This was our last full day on Easter Island, and staff offered a special surprise at lunchtime. Instead of dining at the lodge, they set up an incredible al fresco lunch by the rocky coastline, including a large tent that held the food and some tables and chairs, and pairs of chairs and umbrellas facing the coastline where couples could enjoy their meal side-by-side with a view of the water. The chef was on hand to grill whole local fish over an open fire, and the festive atmosphere set the tone for a lovely meal.

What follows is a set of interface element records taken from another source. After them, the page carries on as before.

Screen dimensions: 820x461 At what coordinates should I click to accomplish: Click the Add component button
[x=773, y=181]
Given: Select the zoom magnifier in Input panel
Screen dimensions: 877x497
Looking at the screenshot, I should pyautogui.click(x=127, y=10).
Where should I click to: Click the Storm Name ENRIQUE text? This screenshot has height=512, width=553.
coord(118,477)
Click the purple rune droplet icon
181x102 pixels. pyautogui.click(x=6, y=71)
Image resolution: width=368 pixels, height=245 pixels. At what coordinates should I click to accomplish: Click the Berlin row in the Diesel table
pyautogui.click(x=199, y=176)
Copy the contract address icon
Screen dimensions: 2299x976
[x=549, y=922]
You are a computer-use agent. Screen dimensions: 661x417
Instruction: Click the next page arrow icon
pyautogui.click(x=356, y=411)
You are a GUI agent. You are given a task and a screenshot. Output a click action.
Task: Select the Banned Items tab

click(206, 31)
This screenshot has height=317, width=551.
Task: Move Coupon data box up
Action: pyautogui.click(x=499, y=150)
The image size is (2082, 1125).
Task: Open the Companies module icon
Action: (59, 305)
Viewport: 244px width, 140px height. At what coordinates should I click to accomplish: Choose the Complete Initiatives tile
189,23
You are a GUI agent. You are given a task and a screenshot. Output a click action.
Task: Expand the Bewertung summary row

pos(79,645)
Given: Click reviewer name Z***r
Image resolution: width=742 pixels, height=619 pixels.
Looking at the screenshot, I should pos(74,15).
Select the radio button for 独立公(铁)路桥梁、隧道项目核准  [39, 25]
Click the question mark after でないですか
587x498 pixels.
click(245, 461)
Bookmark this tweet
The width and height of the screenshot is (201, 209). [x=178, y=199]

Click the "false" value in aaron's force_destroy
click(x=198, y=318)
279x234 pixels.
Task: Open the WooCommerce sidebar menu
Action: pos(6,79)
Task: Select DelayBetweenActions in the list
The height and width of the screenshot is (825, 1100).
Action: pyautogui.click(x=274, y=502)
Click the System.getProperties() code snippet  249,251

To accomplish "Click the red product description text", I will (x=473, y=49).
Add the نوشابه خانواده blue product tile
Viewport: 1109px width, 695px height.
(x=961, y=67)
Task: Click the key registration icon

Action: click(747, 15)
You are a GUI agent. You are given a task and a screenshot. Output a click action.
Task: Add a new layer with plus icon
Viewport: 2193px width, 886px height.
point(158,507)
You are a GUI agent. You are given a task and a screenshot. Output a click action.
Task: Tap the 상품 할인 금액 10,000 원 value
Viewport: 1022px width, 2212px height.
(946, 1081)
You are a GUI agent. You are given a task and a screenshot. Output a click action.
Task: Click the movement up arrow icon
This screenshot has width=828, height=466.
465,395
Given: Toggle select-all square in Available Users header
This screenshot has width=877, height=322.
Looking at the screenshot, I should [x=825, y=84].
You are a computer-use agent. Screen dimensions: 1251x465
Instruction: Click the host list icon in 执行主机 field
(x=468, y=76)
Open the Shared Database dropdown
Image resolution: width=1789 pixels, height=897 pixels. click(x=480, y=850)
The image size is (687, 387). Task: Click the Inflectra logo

We grudgingly left our dazzling lunch spot for our afternoon excursion with Jorge and Pedro Pablo, but we were rewarded with what we felt was perhaps the single most striking sights on the island: “Mahatua Ovahe” (the “Fifteen Moai”). Our afternoon excursion lasted about 3 hours, and we traveled about 3.5 miles, almost solely by van. We had observed “Ahu Tongariki” (“the fifteen”) from afar yesterday when we visited the quarry, so it was an excellent complement to see it up close and to walk around the entire platform to view it from all sides. At 200 feet, this site contains the largest ahu (platform) on the island, with 15 intact moai perched on top. Ahu Tongariki was painstakingly restored after being destroyed by a tidal wave in 1960. The moai here, some whitened with a layer of sea salt, have holes in their extended earlobes that might once have been filled with chunks of obsidian rock. The moai face an expansive ceremonial area where you can find petroglyphs of turtles and fish, and the entrance is “guarded” by a single moai that sometimes travels the world on exhibition. If you visit from December 21 to March 21, you can see a perfect morning sunrise behind the moai at Ahu Tongariki. Next, we drove along the coast, enjoying sea views, fishing coves, and some smaller archaeological sites. We stopped at a site called “Te Pitoote Hanua” ("Navel of the World"), where a perfectly polished round rock contains high iron content, causing it to make compasses behave strangely. Last, we drove to Anakena Beach, where Easter Island's earliest settlers are believed to have landed. Legend has it that the caves in the cliffs overlooking the beach are where the island's first ruler, “Hotu Matu'a”, lived while constructing his home. It is easy to understand why he might have selected this spot: on an island ringed by rough volcanic rock, Playa Anakena has a wide white sandy beach five moai standing on nearby “Ahu Nau Nau”. The beach area contains amenities like restrooms, showers, souvenir stands, and small open-air snack shops. We enjoyed a snack and a drink at one of the beachside shacks before we returned to the resort for drinks, dinner, and bed.